Practice data preprocessing: loading datasets, normalization, batching

🔬 One Week Before Exam

Focus on autonomous driving material (Weeks 10-12) - this represents major course content
Practice complete coding tasks: tensor operations, building models, training loops
Review common errors and debugging strategies in PyTorch
Quiz yourself on short answer questions without looking at model answers first
Understand the "why" behind algorithms, not just memorizing steps
Attend the instructor's review session and ask for clarification on confusing topics

📝 Day Before Exam

Do a quick review of key concepts from all weeks - don't cram new material
Re-take the practice MCQs and True/False questions for final self-assessment
Review your "must-know" concept list and ensure you understand everything
Get good sleep - your brain needs rest to perform well
Prepare materials: charged laptop, student ID, any allowed reference materials
Stay calm and confident - you've prepared well!

Stored data
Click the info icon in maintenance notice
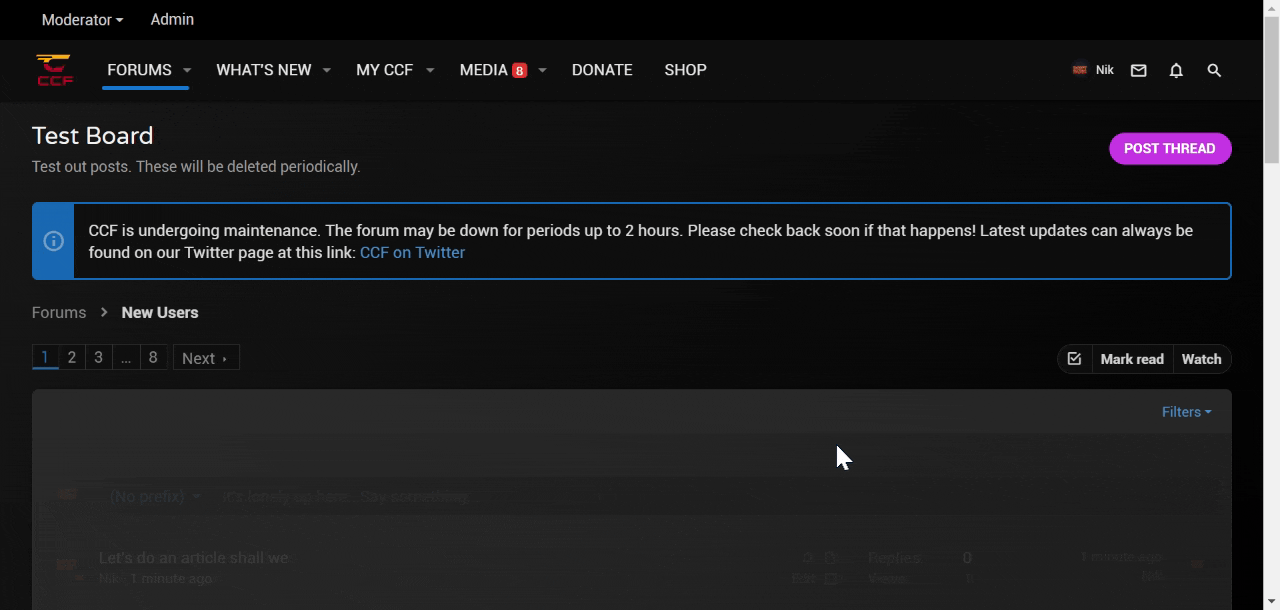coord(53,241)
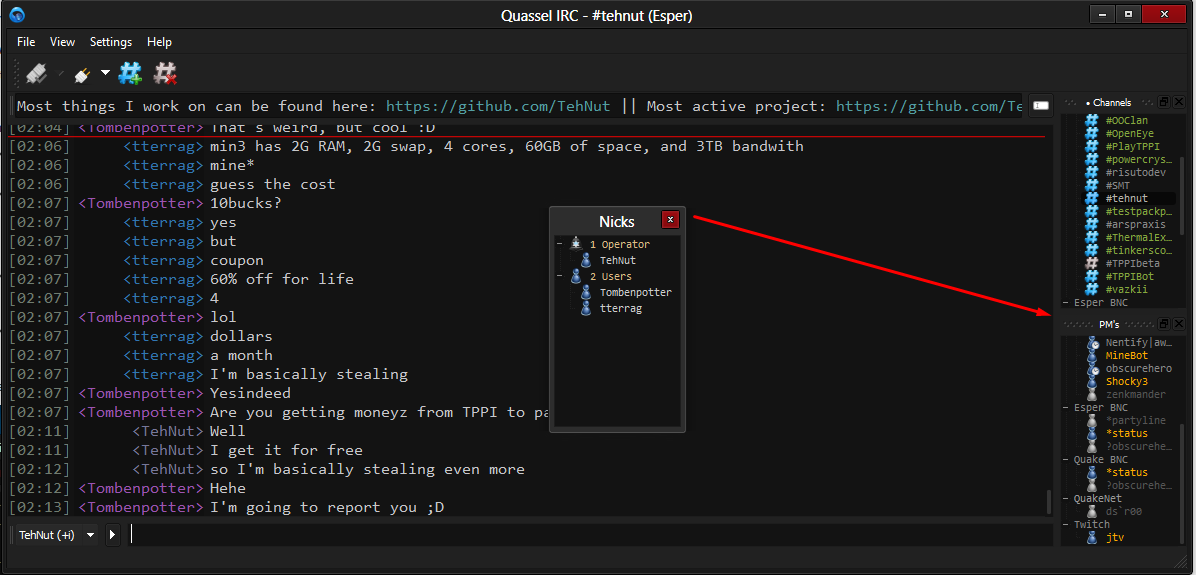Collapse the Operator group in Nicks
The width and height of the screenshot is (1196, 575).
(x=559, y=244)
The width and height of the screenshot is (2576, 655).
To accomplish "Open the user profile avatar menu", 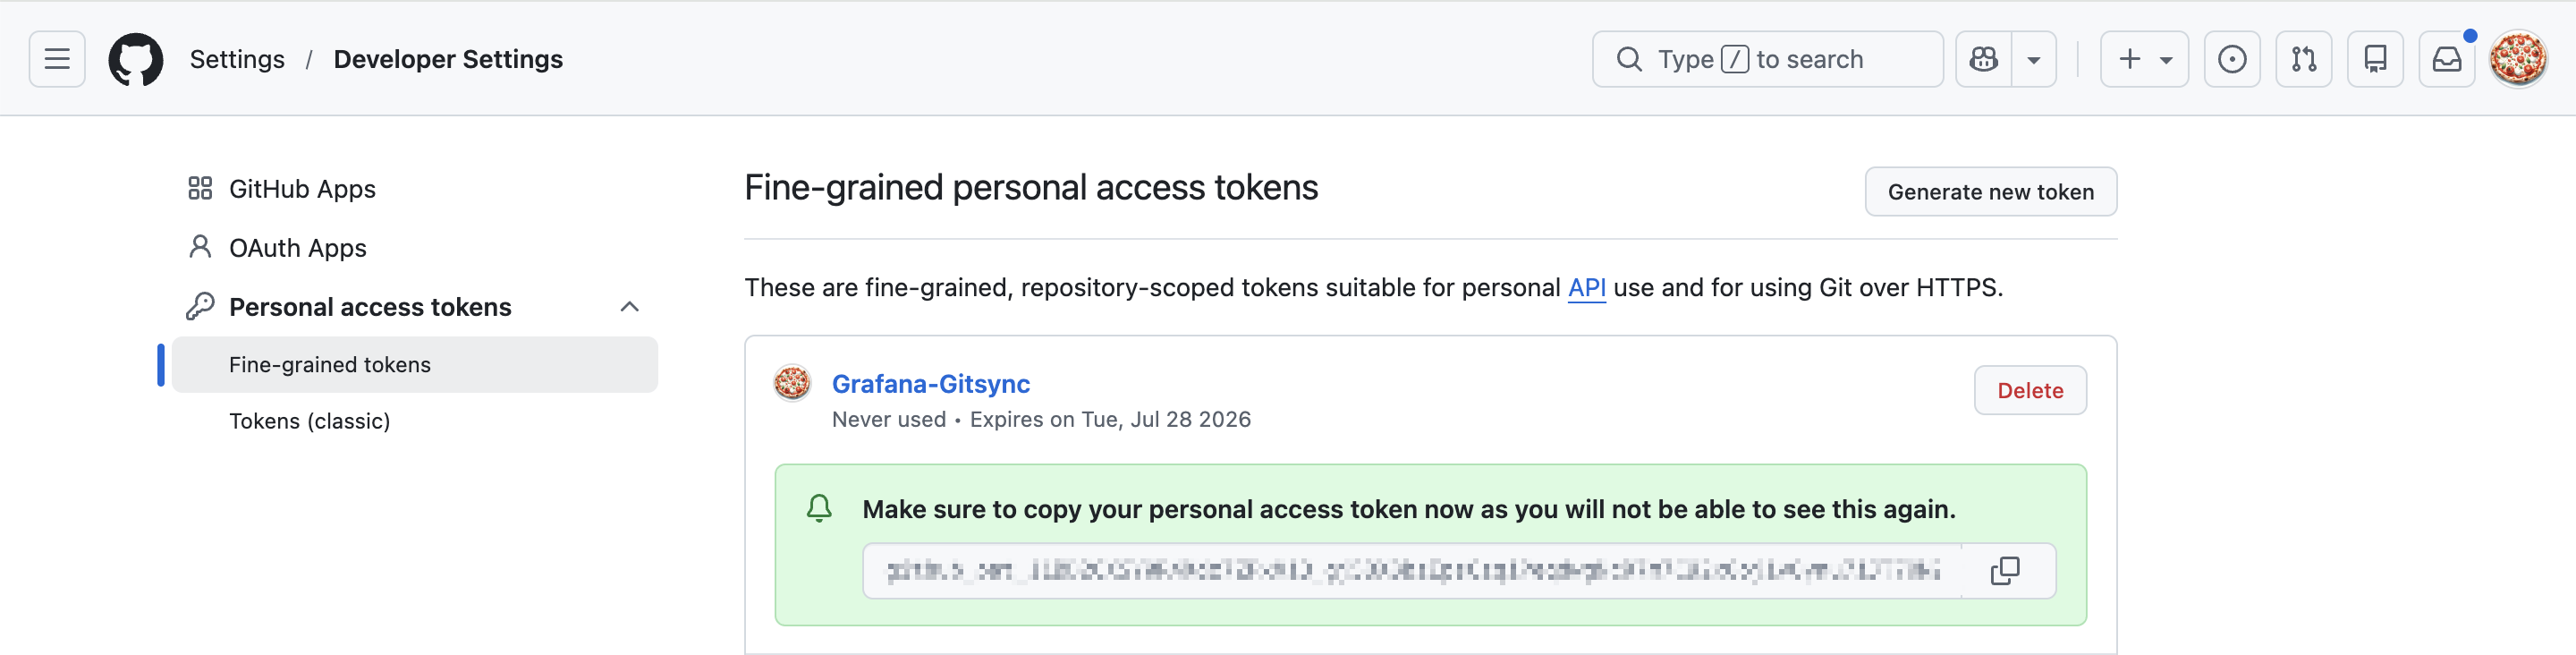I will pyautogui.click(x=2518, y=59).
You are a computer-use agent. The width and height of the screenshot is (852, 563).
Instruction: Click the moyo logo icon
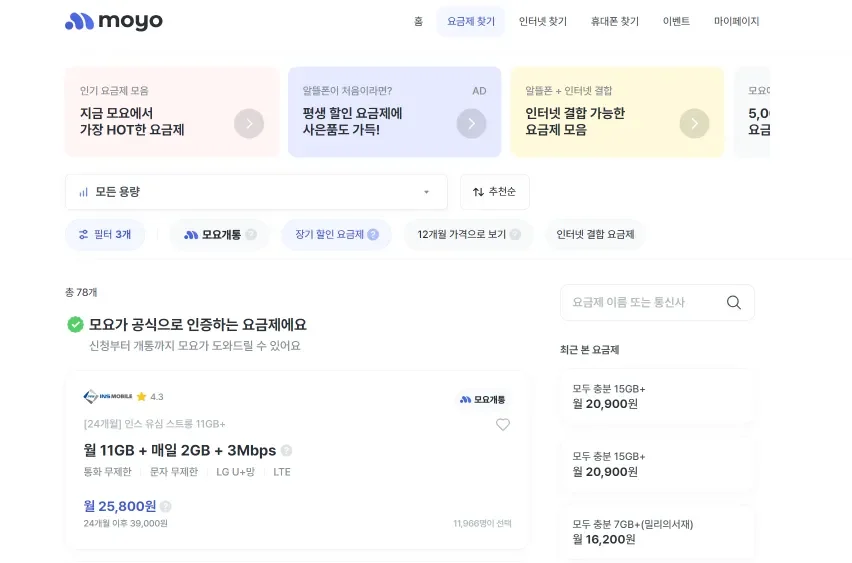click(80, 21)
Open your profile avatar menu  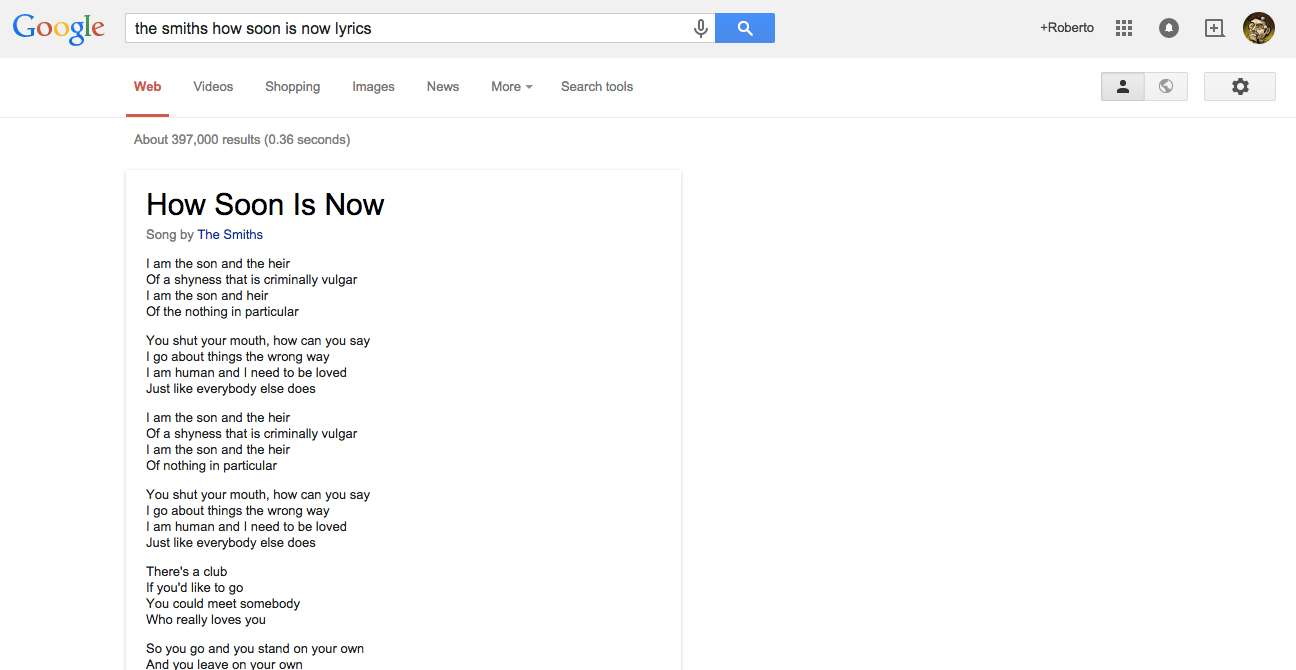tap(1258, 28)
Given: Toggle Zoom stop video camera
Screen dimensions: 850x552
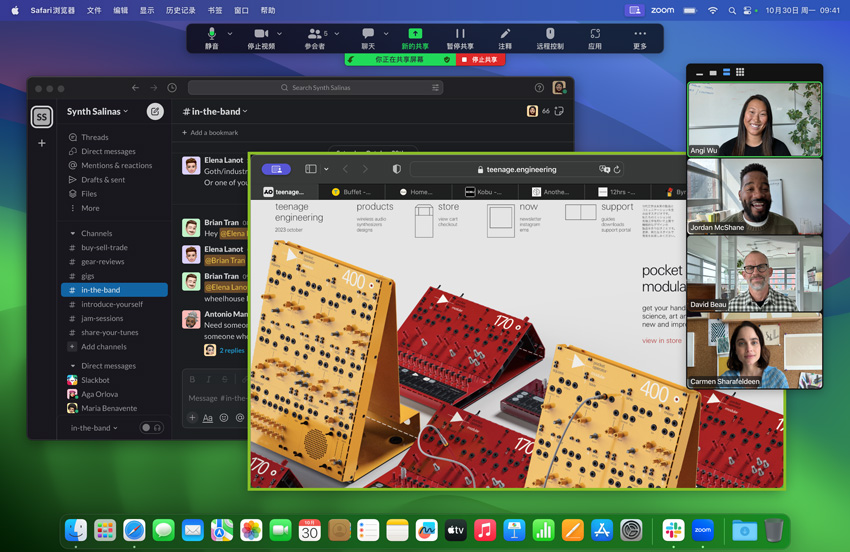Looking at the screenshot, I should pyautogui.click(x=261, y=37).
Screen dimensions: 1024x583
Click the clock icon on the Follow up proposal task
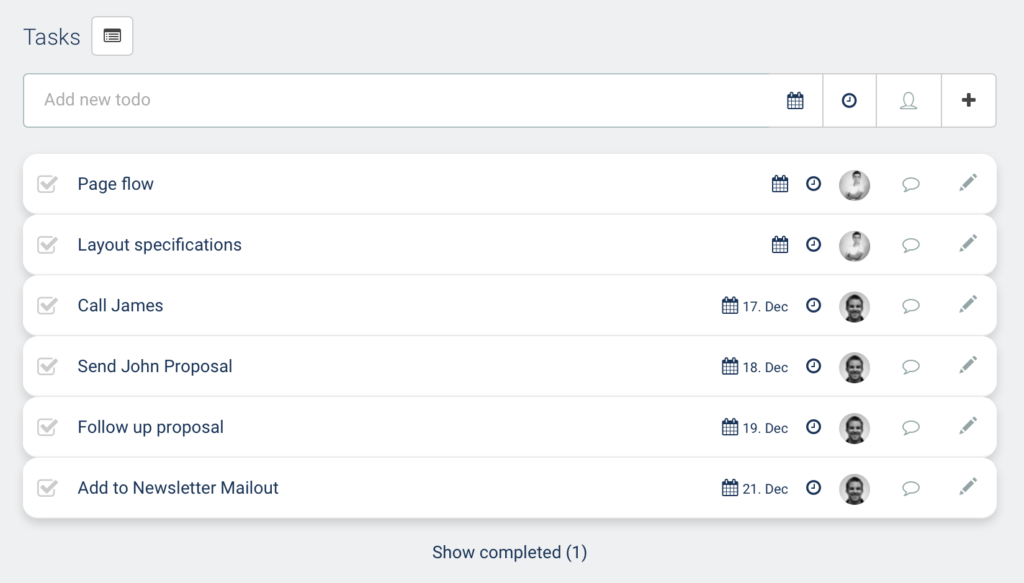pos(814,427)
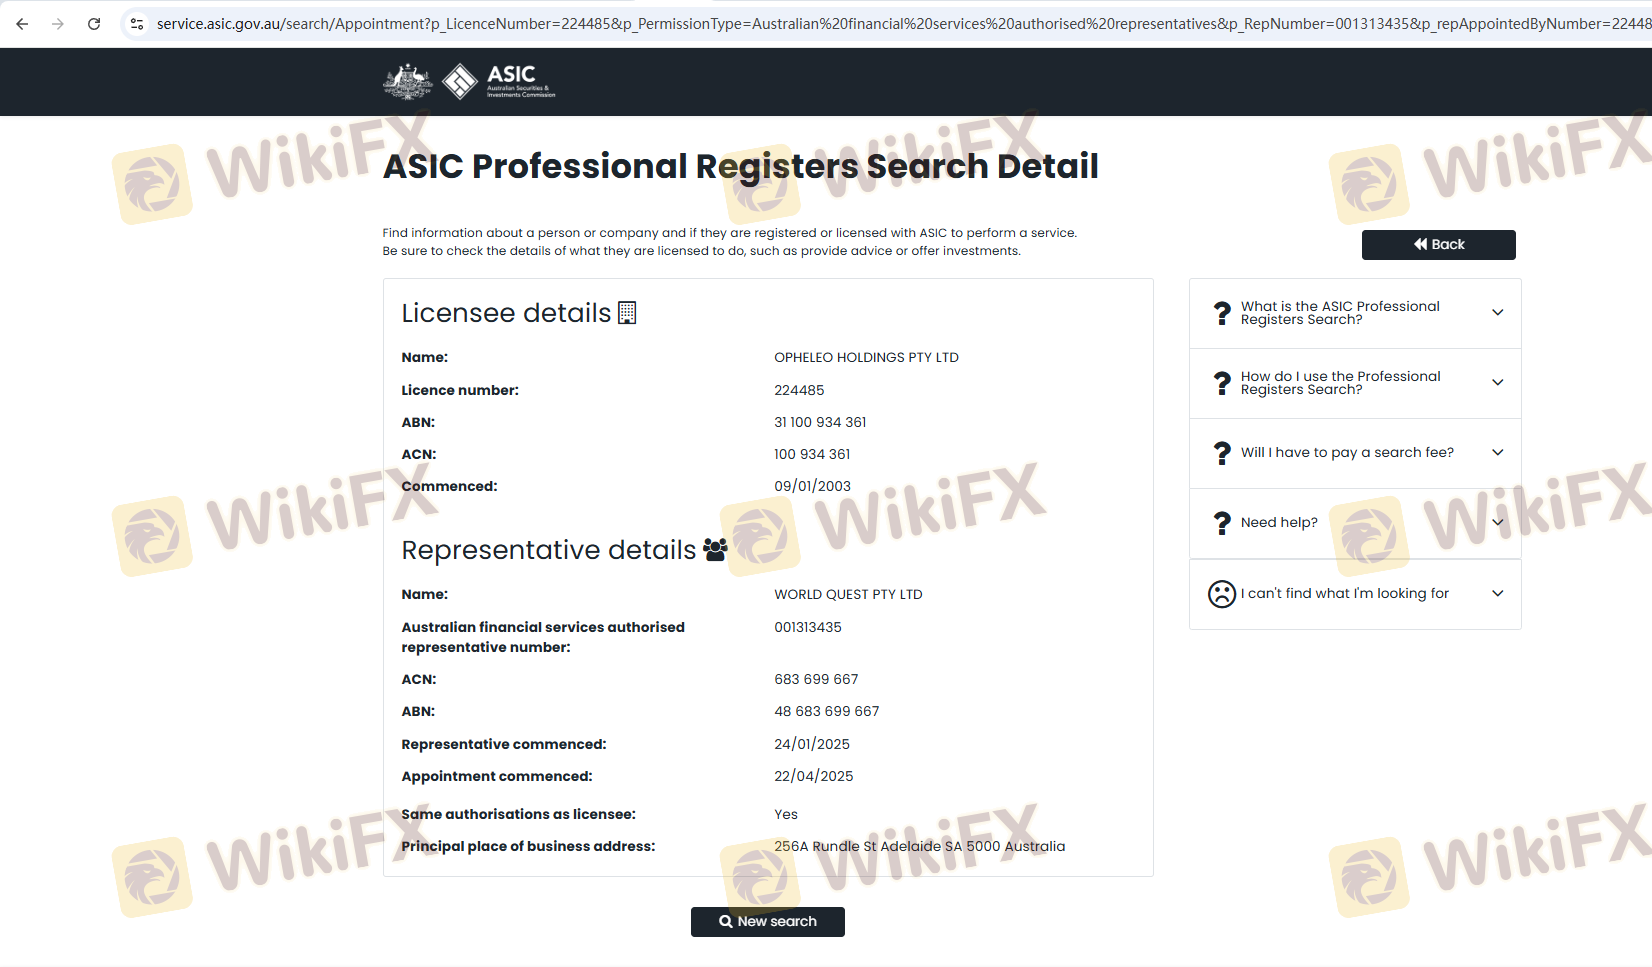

EXERCISE DESCRIPTION ▸ Reproduce the exam preparation tips above from "Do a quick review" up to and including "you've prepared well!", substituting "photo ID" for "student ID".

ANSWER TO THIS PROBLEM ▸
Do a quick review of key concepts from all weeks - don't cram new material
Re-take the practice MCQs and True/False questions for final self-assessment
Review your "must-know" concept list and ensure you understand everything
Get good sleep - your brain needs rest to perform well
Prepare materials: charged laptop, photo ID, any allowed reference materials
Stay calm and confident - you've prepared well!